**Exercise prompt**
Convert everything in the records from the line containing "Screen dimensions: 866x507" down to the line containing "[x=225, y=434]" into a Markdown table with the columns Row and Text, numbering each row and leaving out blank lines.

== Data extract

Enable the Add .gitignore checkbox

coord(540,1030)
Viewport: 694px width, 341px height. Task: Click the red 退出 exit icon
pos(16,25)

====
== Data extract

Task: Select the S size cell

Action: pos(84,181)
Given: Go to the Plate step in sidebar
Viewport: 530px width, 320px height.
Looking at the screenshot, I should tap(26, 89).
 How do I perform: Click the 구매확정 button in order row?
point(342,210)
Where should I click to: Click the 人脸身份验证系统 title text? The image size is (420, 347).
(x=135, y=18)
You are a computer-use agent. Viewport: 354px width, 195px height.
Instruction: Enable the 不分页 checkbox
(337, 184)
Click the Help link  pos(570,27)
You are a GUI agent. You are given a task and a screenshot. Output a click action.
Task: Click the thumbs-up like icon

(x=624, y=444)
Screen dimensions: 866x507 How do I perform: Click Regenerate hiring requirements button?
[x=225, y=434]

====

**Reply to the task**
| Row | Text |
|---|---|
| 1 | Screen dimensions: 866x507 How do I perform: Click Regenerate hiring requirements button? |
| 2 | [x=225, y=434] |